Stored items from a collection
● ● ● ●
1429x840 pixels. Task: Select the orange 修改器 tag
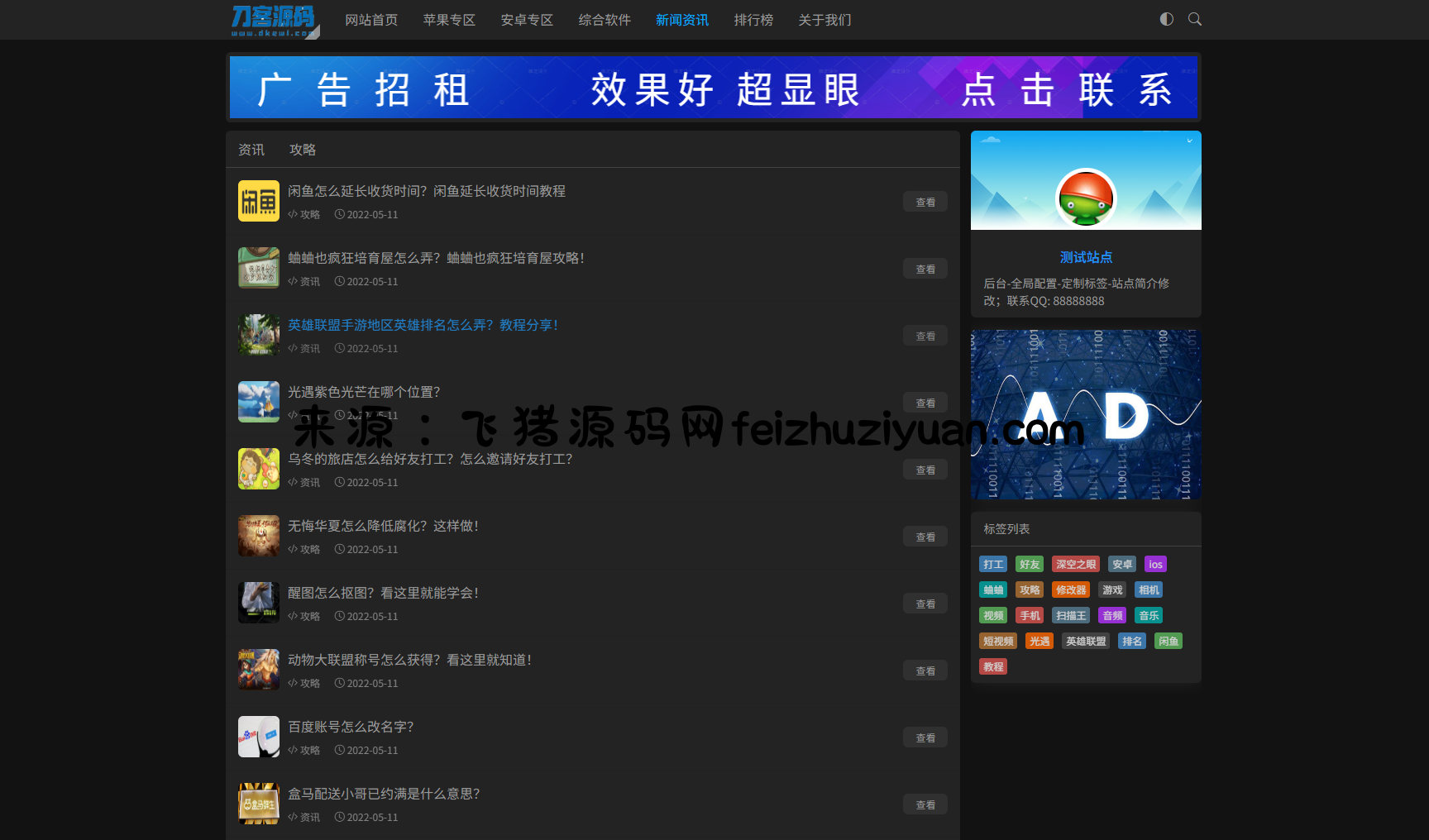[1070, 589]
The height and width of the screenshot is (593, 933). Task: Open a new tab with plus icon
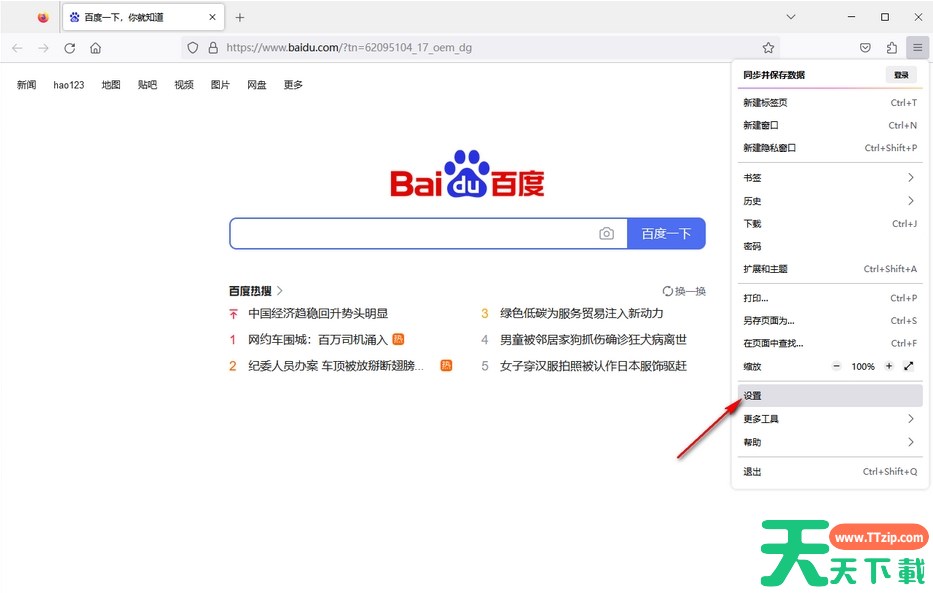[x=240, y=17]
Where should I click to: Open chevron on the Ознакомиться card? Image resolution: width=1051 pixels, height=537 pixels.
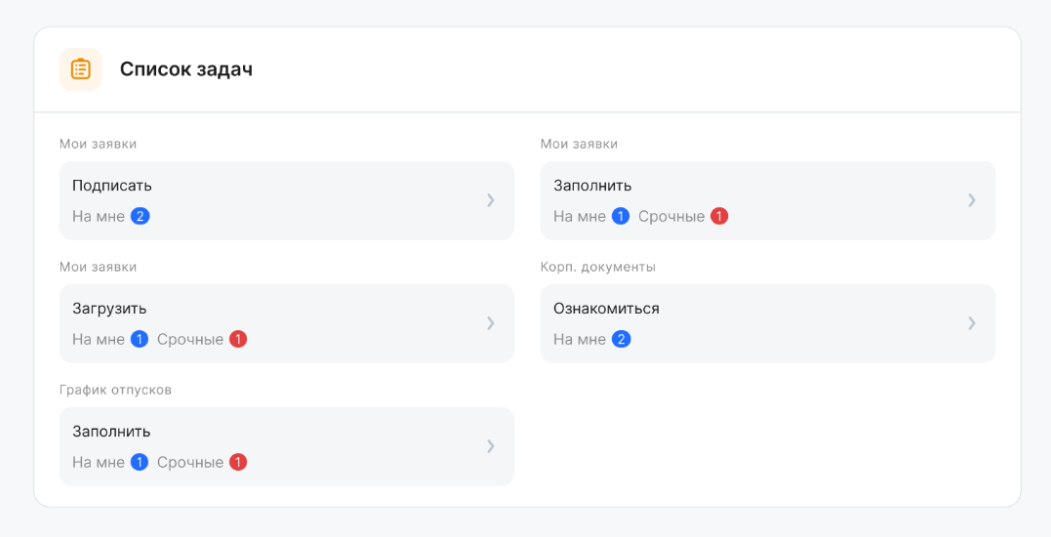(x=971, y=323)
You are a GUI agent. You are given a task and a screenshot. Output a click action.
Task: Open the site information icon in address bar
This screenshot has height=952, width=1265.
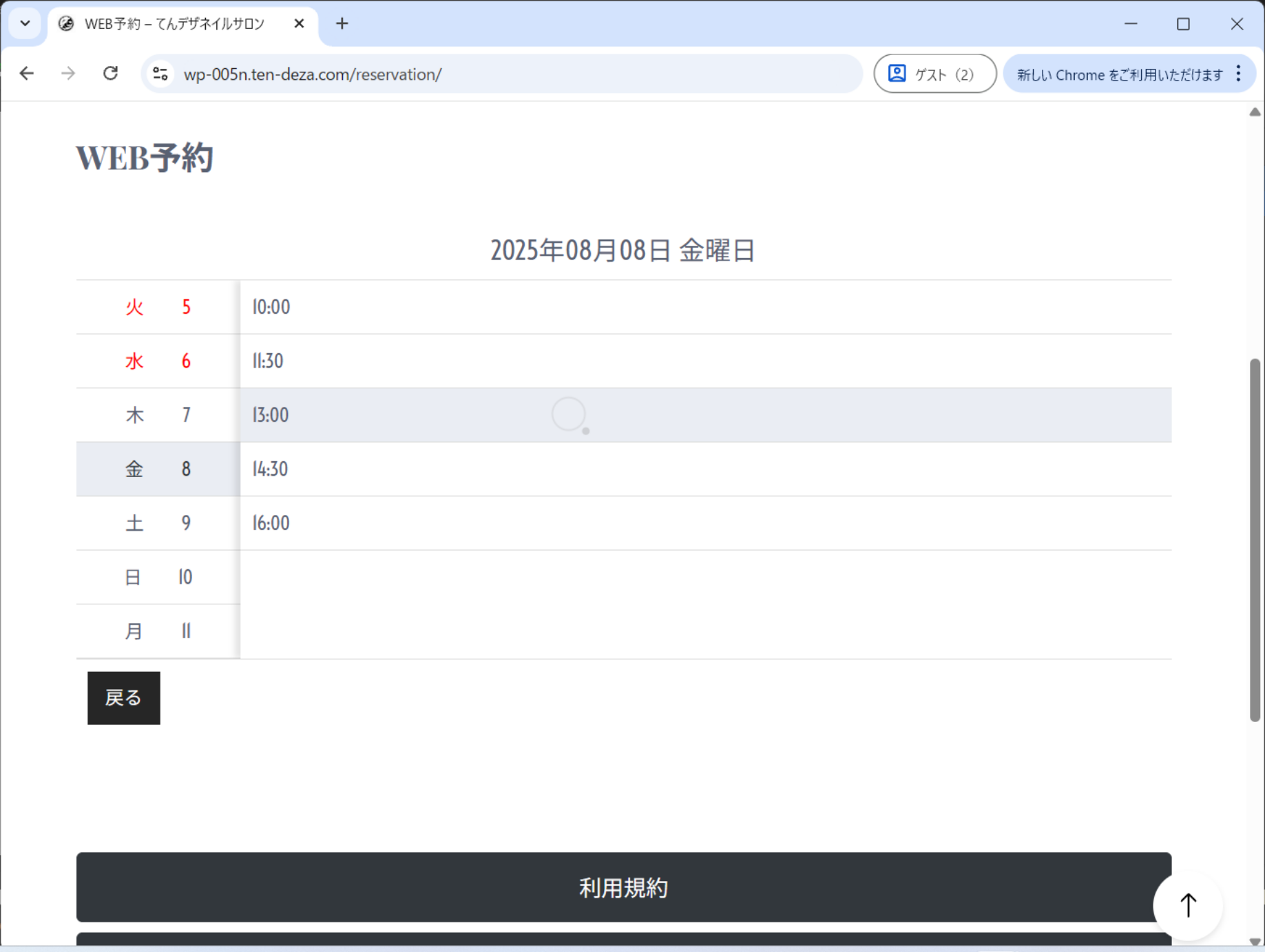(x=160, y=74)
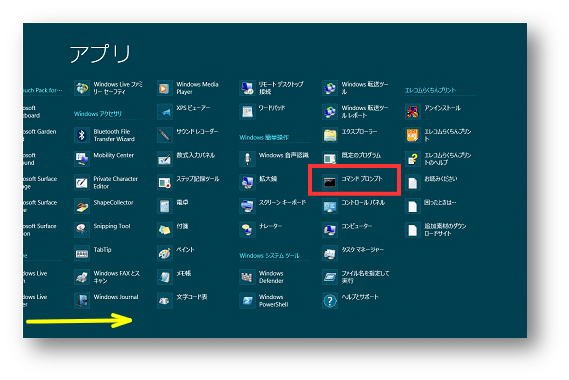The width and height of the screenshot is (569, 380).
Task: Open the ペイント app icon
Action: pyautogui.click(x=164, y=253)
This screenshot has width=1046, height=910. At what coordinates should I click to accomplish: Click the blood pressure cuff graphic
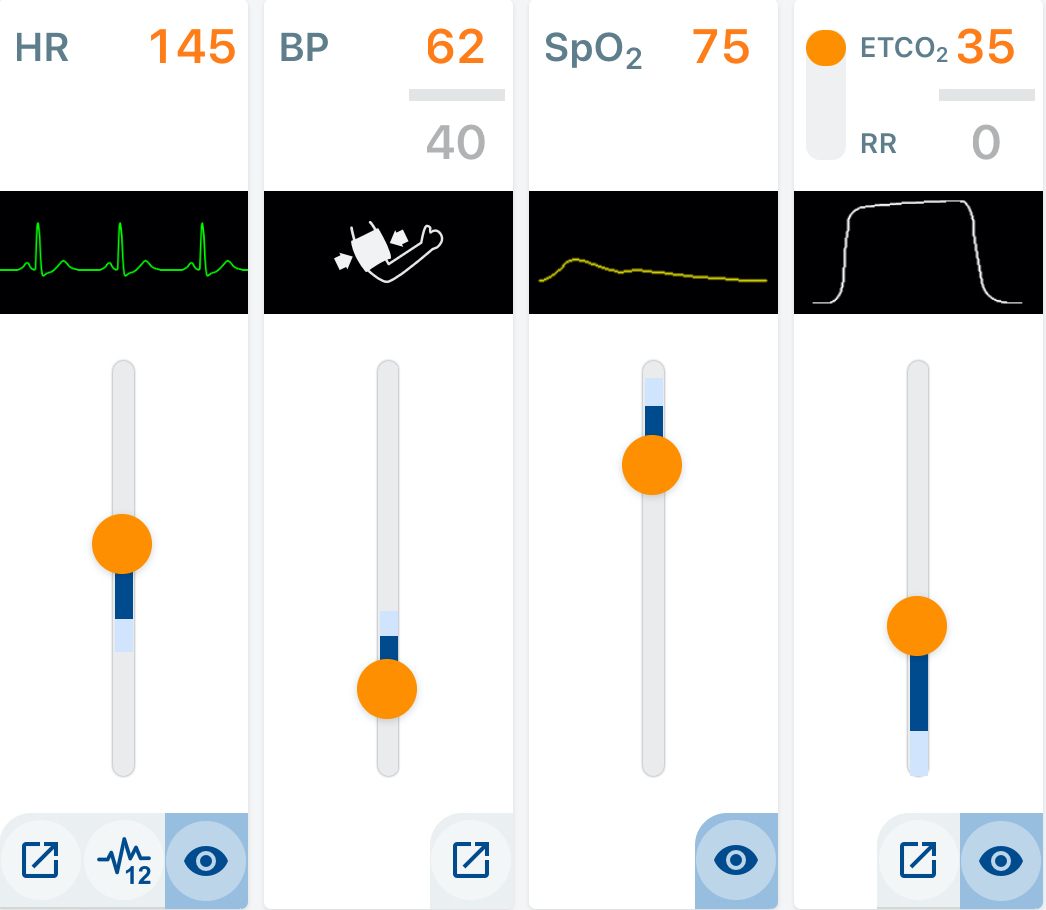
● ● ● ●
* **TRY IT**: Your task is to transcribe, exactly and without additions, every line from the one that contains "This screenshot has height=952, width=1265." to the end of the entries above, both included. Omit all pictures.

* **OUTPUT**:
This screenshot has height=952, width=1265.
(x=160, y=74)
The width and height of the screenshot is (569, 380).
Task: Open the ペイント app icon
Action: pyautogui.click(x=164, y=253)
This screenshot has width=1046, height=910. At what coordinates should I click to accomplish: Click the blood pressure cuff graphic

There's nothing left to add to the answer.